Hi,

I should mention that I adopted normalize-audio in 2007 and don't know
much about its history (apart from what is public).

> Some debian packaged programs (e.g: ripit) optionaly use the older normalize 
> program.

ripit does not a have a Depends/Recommends/Suggests: on normalize-audio
(nor normalize). If it uses normalize(-audio), it should add the
dependency and get patched to use the normalize-audio binary instead.
(CC:ing ripit maintainers)

> normalize-audio still understand the normalize command-line options in etch.

Yes, because normalize-audio *is* normalize (the upstream name is still
normalize). BTW, I think you are mistaken here: in etch, the package was
already called normalize-audio, and there was no normalize package.

> normalize-audio is not set as "Replace:" normalize for some reasons 
> (defaults..)

I don't know why and I'm reluctant to add one 5 years after the name change.

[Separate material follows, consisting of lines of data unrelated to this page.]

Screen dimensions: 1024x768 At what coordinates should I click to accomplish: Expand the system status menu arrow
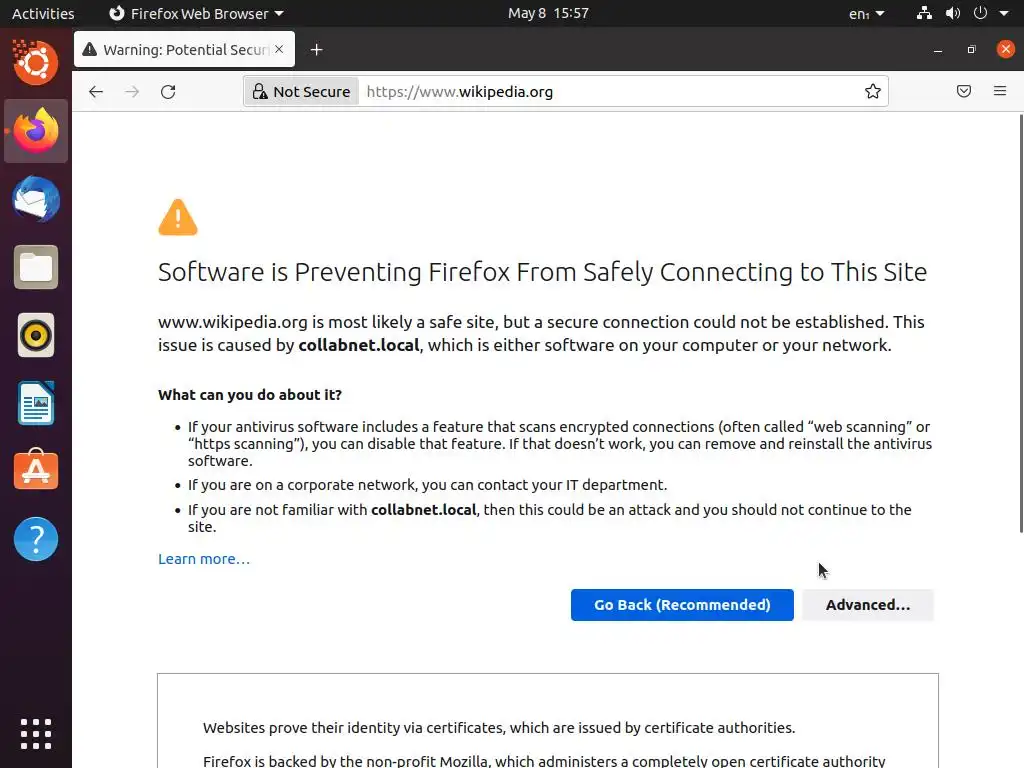[x=1004, y=14]
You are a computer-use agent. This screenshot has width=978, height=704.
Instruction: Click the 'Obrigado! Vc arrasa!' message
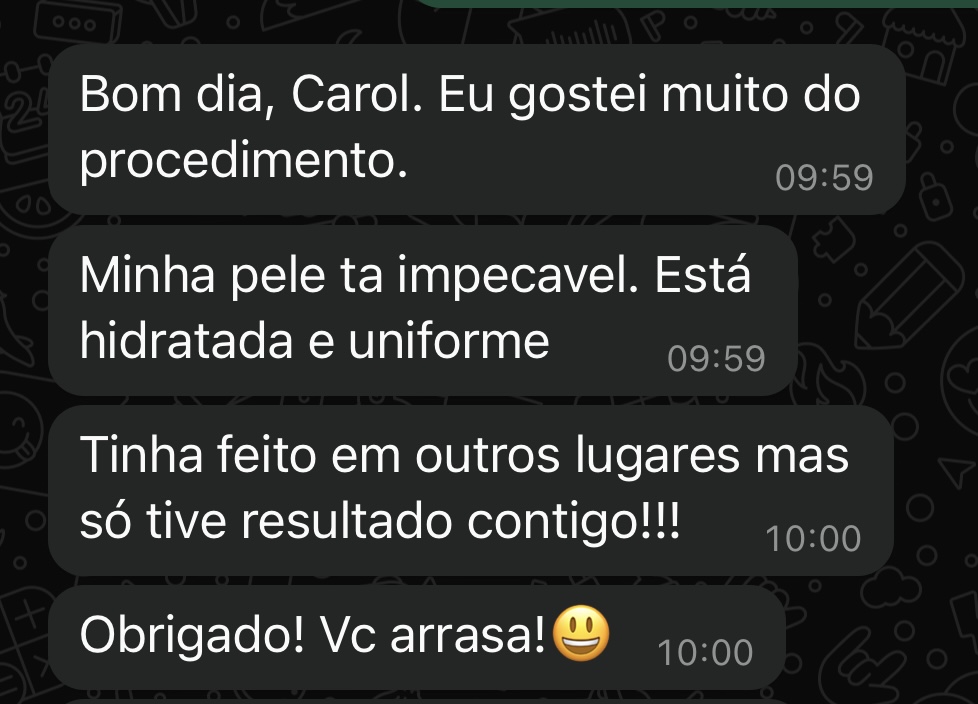click(417, 637)
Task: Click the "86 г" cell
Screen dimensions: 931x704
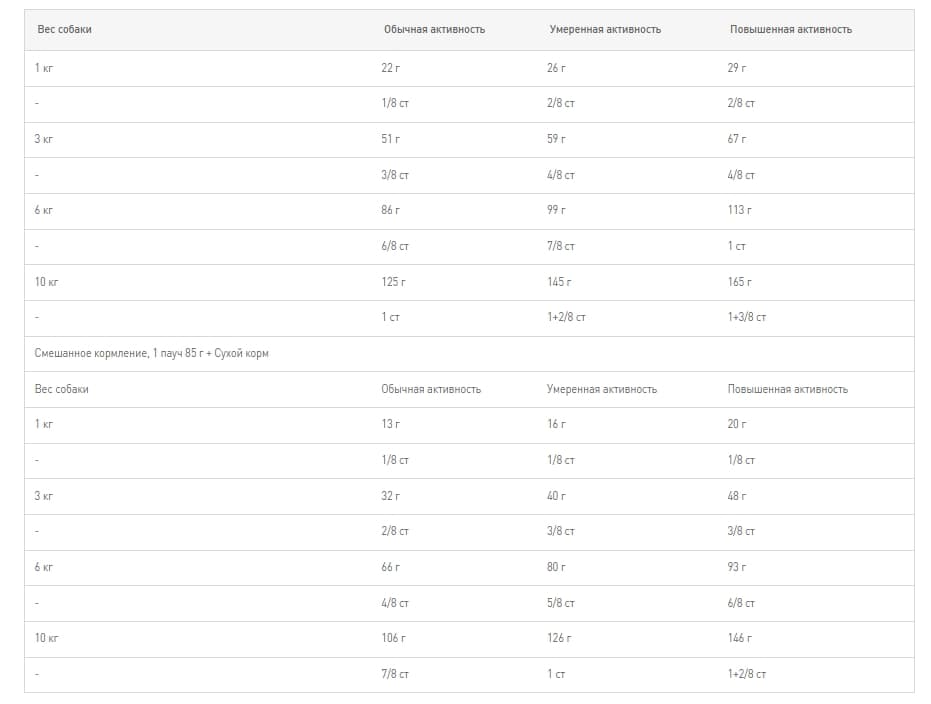Action: (390, 210)
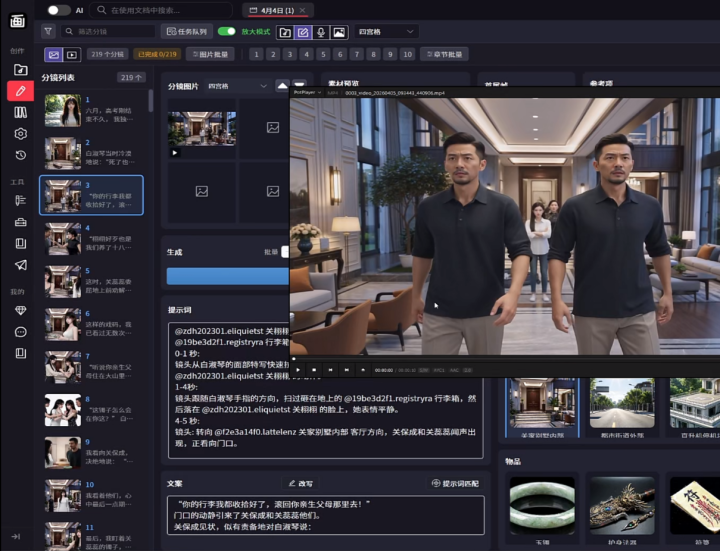
Task: Click the paper plane send icon in sidebar
Action: click(20, 265)
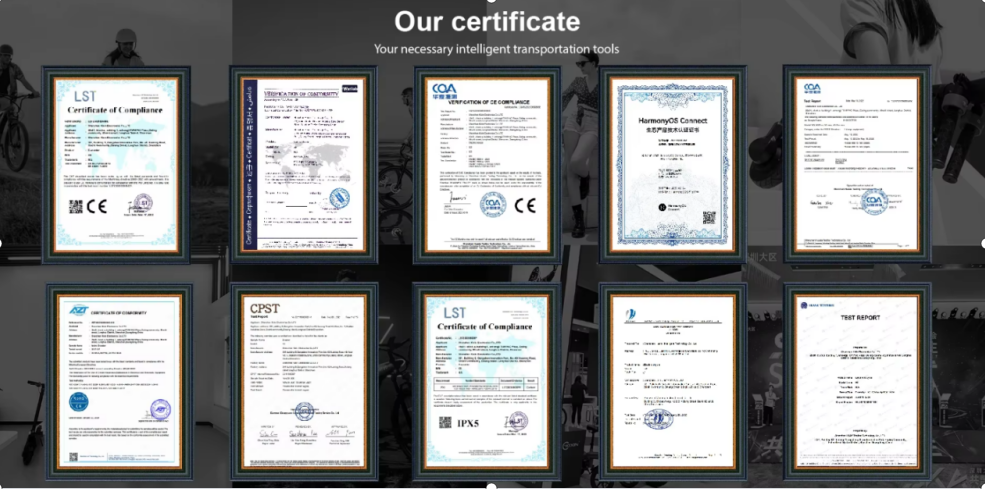Click the CPST logo on the bottom-row certificate
Image resolution: width=985 pixels, height=489 pixels.
(264, 308)
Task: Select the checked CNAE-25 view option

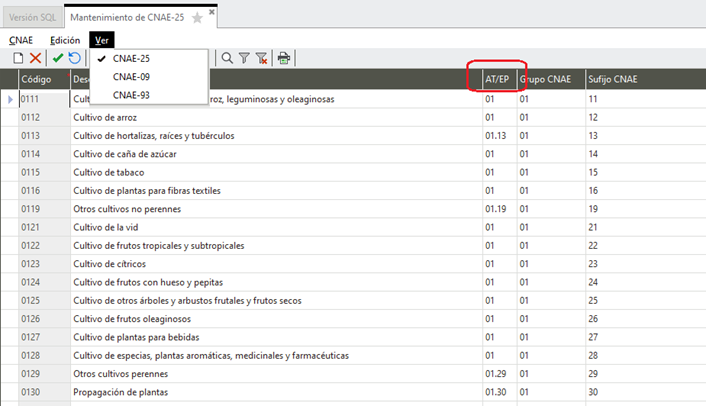Action: click(131, 59)
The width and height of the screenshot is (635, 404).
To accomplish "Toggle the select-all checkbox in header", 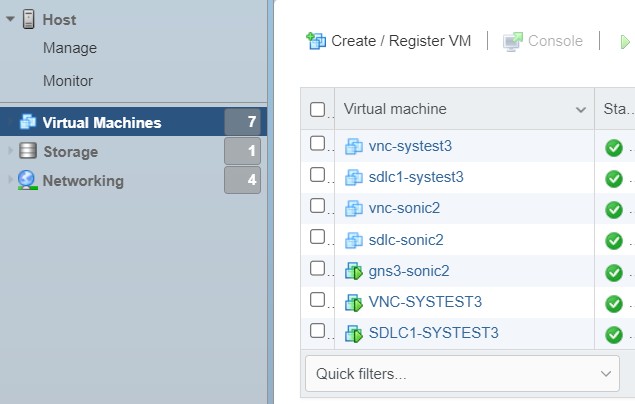I will click(317, 109).
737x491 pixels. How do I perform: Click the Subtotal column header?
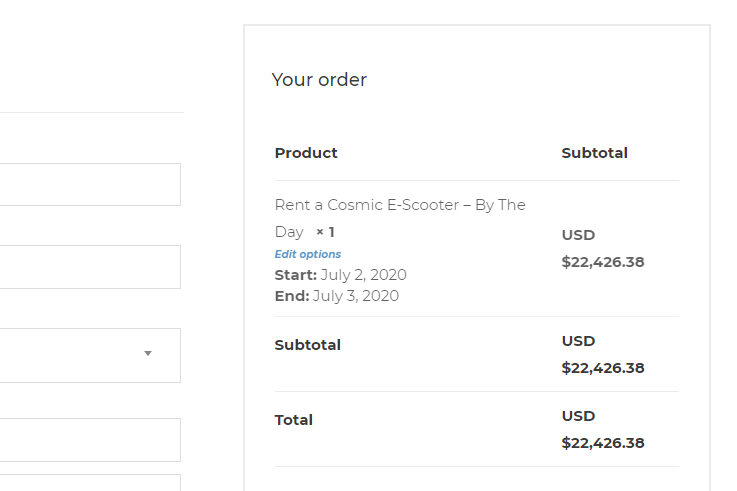[594, 153]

> It might be however useful to just notify in install time, that manually 
> installing an 
> alternative of /usr/bin/normalize to /usr/bin/normalize-audio is okay if the 
> user do

The alternative system cannot be used, since there is no alternative
setting (the monodoc package with the name conflict is not a drop-in
replacement, which would be required for alternatives). Telling users to
manually installing symlinks in /usr/bin is not the thing we promote
(and as far as I know we do not do that for other renamed packages).

I think a debconf popup on installation is too intrusive just for
informing the user about the name change. The name change is documented
in README.Debian. The user is free to setup symlinks in /usr/local/bin
or wherever he wants.

> not care about the fact that, now, compression is enabled by default (old -c 
> option).

Which is an upstream decision completely unrelated to the name change.